Analysis was performed by Weatherford Laboratories.
Reactors and experimental procedures
A set of 1.8 liter (N4683-T-HC-7500 C276) high-pressure vessels (9.53 cm I.D. by 26.67 cm depth) manufactured by Parr Instrument Company, Erie, PA, was used for this study. An open Teflon cell (7.62 cm I.D. × 10.16 cm length) and a smaller Teflon reaction cell (6.35 cm I.D. × 9.52 cm length) were used inside the pressure vessel. An ISCO 260D syringe pump was used to charge each vessel with CO2 and to maintain the pressure in the reactor. Temperature was maintained and controlled within ±1°C. A sketch of the reaction system can be found in Fig. 1.

Sketch of rock—brine—CO2 reaction system. Sample to brine volumetric ratio in Teflon cell #1 is 1:5.
The standard procedure for conducting the experiments was as follows:
1. The Teflon container holding the samples (core and two small chips) and brine was loaded into another large Teflon container in the pressure vessel. 2. The gap between the sample-holding container and the large container was filled with brine. Ensuring the CO2 phase remains saturated with water vapor without substantially altering the salt concentration in the sample-holding container. 3. The pressure vessel was closed and purged with CO2 three times to remove air. 4. The pressure vessel was charged with CO2 to 4.08 MPa and heated to 85°C. 5. CO2 was added to a pressure of 23.8 MPa and held at these conditions for 6 months. 6. On termination of the experiment, the temperature and pressure were slowly returned to ambient, and the samples were removed. 7. The solid samples were rinsed with deionized water multiple times to remove residual NaCl and dried in a desiccator under N2 flow. 8. Liquid from the sample-bearing container was recovered for analysis. The reacted brine analysis is given in Table 2.

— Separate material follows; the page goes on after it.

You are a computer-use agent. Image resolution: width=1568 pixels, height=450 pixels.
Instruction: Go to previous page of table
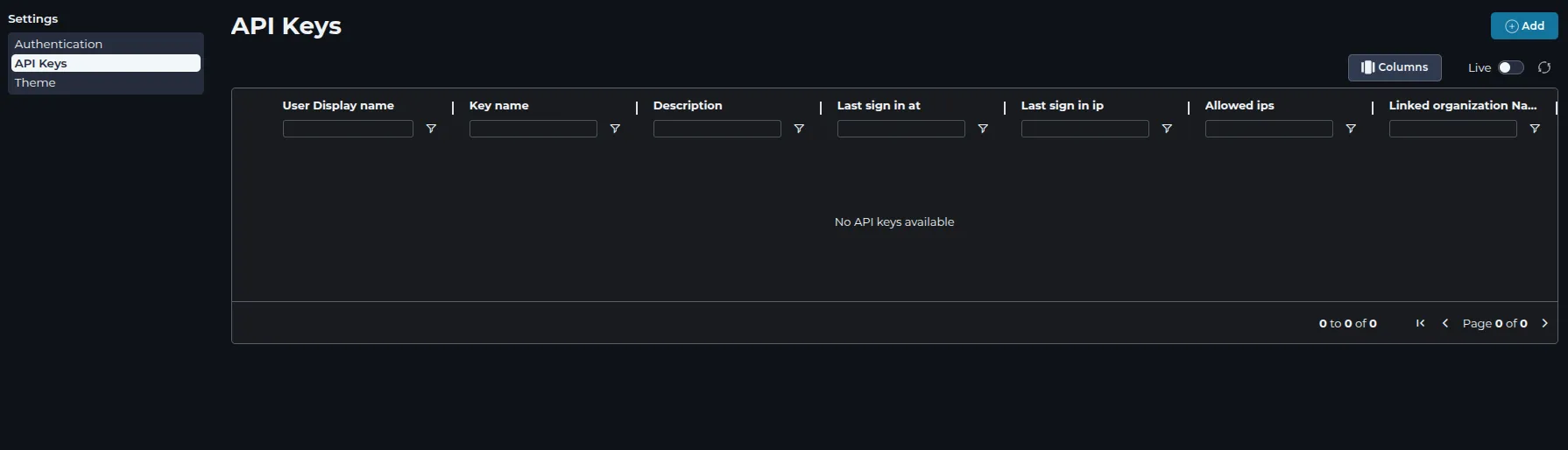[x=1444, y=323]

Measurements and analysis methods
Before and after the 6-month test, the solids were analyzed by CT scanning, XRD, SEM, and optical reflected light microscopy. Inductively coupled plasma–optical emission spectroscopy (ICP-OES) was used to determine metal concentrations in the liquid samples, but due to high salt concentrations, sample dilution with distilled/deionized water was required. Solutions were analyzed for the full range of metals quantifiable by ICP-OES, including Al, Si, and Fe. The details of cation and anion analyses, XRD, and SEM-energy dispersive X-ray analyses were reported elsewhere (Soong et al., 2014a).

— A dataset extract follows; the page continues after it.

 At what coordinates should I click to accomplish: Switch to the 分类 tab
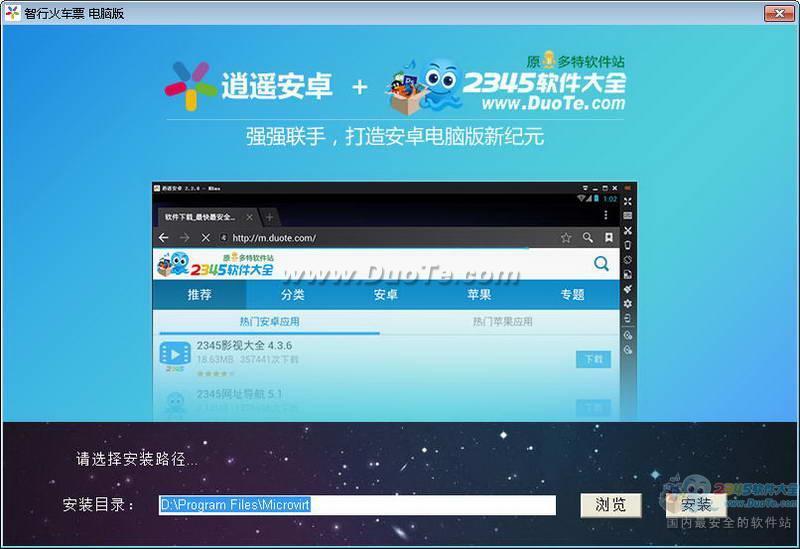(292, 295)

Porosity and permeability of the samples were measured both before and after the exposure. The porosity was measured using a helium porosimeter (HP-401; TEMCO, Inc., Tulsa, OK) at 0.7 MPa at ambient temperature. For the high-permeability sample (sandstone), a TEMCO Ultraperm 500 “flow-through” permeameter was used. The low–medium permeability core (marine shale) was measured using the pressure transient method (details of the method were reported in Siriwardane et al., 2009). The permeability of the core samples measured at the confining pressure close to the depth of the core was collected with various effective pressures to obtain the permeability profile of the core. The initial porosities were 26.5% for the sandstone core and 8.65% for the marine shale core. The initial permeability was 2,955 mD for the sandstone core and 47 μD for the marine shale core.

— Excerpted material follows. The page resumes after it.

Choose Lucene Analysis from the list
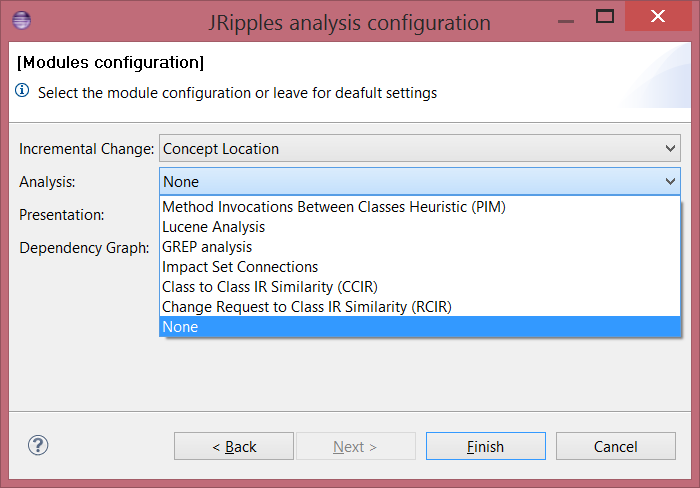Viewport: 700px width, 488px height. point(214,227)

All the cores were scanned in the North Star Imaging M-5000 industrial CT scanner. Each of the reconstructed pre- and postimages of the 2.54-cm-diameter Lower Tuscaloosa sandstone core has a voxel resolution between 21 and 22 μm. The marine shale pre-exposure core was scanned at a resolution of 32.7 μm and the postexposure core was scanned at 21.2 μm. All resolutions mentioned are not fine enough to resolve the micro- to nano-scale porosity present in a sandstone or shale rock. The undetectable pores may connect larger voids that facilitate mass transport. Instrument settings, operating conditions, parameters are described elsewhere (Soong et al., 2016). The reconstruction properties of the images were selected to provide the highest fidelity rendition of the scanned sample and to construct a 3D volumetric representation of the object. The data were exported as a series of 16-bit grayscale cross-sectional TIFF images of the core. Image postprocessing was performed using the open-source software ImageJ (Rasband, 2014) and PerGeos®.
Results and Discussion
Exposure response of storage formation rock (Lower Tuscaloosa sandstone)
Figure 2 shows the permeability of the Lower Tuscaloosa sandstone measured as a function of effective pressure. The postexposure permeability of 2,400 mD was about 17% lower than the measured prereaction permeability of 2,900 mD in the fresh core at the effective pressure of 35.7 MPa. This result suggests that the CO2/brine exposure alters the pore characteristics by restricting flow and resulting in permeability reductions, and this result is consistent with permeability reduction of another Lower Tuscaloosa core after a 6-month exposure to CO2-saturated brine, as reported in Soong et al. (2016). The initial porosity of the Lower Tuscaloosa sandstone was 26.5%, and the postreaction porosity of the rinsed and dried Lower Tuscaloosa sample was 24.8%, which shows alteration of pore characteristics.

Permeability of Lower Tuscaloosa sandstone as a function of effective pressure.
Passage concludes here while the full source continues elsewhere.